▶ _DATASET ENTRIES_:
_ _ _ _
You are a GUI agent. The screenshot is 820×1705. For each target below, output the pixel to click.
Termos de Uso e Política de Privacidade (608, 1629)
_ _ _ _
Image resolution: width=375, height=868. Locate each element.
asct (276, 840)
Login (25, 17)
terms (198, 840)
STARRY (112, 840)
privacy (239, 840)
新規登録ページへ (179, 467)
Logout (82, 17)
_ _ _ _
Provide the number of lines in the data above that contain the string "each", and nothing else.

▶ _EXERCISE RESULT_: 2